Fapohunda is precise about what closing that gap actually requires. Directors do not need to become technologists. They need genuine fluency – enough to ask probing questions and, critically, to recognize when the answers coming back from management are insufficient. A board that cannot identify an inadequate answer cannot provide meaningful oversight. The briefings mean nothing if the people receiving them cannot evaluate what they are hearing.
Investors Are No Longer Watching. They Are Scoring
The external pressure has become concrete and personal. Glass Lewis signaled in its 2026 guidance that where insufficient AI oversight results in material harm to stakeholders, it will identify which directors or committees were responsible and may recommend voting against them.

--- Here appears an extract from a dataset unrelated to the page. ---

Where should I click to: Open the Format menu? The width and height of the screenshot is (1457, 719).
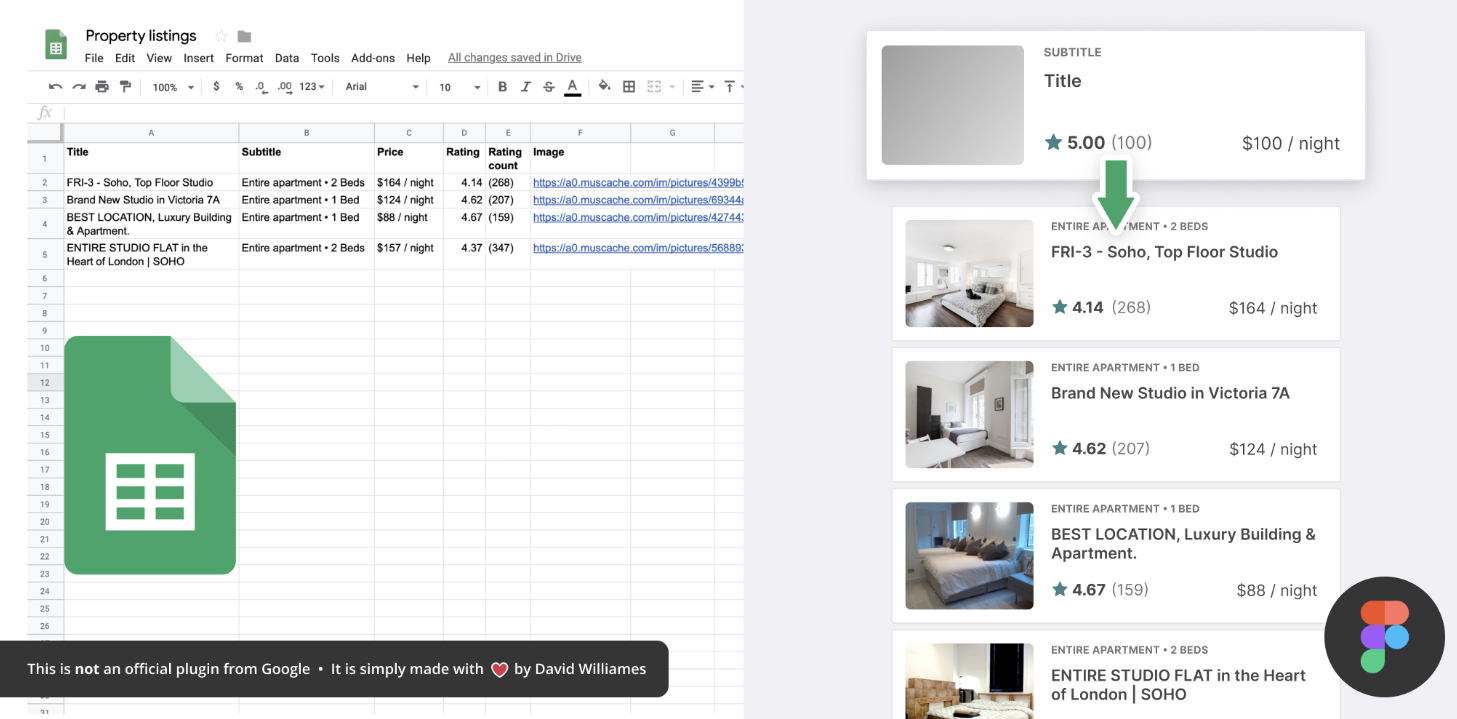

Morgan Stanley and BlackRock’s analysis now links AI governance maturity directly to valuation. Opaque or unmonitored AI deployment is no longer an operational footnote; it is a market signal, a litigation exposure, and a named accountability question for individual directors sitting around the board table. The organizations with mature AI governance are being rewarded. The ones without it are being flagged. That is no longer a future risk to be managed. It is the present reality being priced into how companies are perceived, valued, and held accountable.
Audit Committees Are Moving. Boards Need to Move With Them
The most practical shift is structural, and it is happening fast. Audit committees are absorbing AI oversight responsibility at speed and boards are running tabletop exercises on AI failures the same way they run them on cyber incidents and financial stress scenarios. Moreover, management is being asked to produce not a slide deck about AI strategy, but a coherent, enterprise-wide account of how AI behaves today, how it will behave tomorrow, and how it performs when things go wrong.
The boards asking those questions and holding management accountable for the answers are building a governance posture that will withstand regulatory scrutiny, investor pressure, and the legal exposure that follows when it does not. The boards that have not yet made that shift are not invisible. They are simply leaving it to someone else to name the gap first.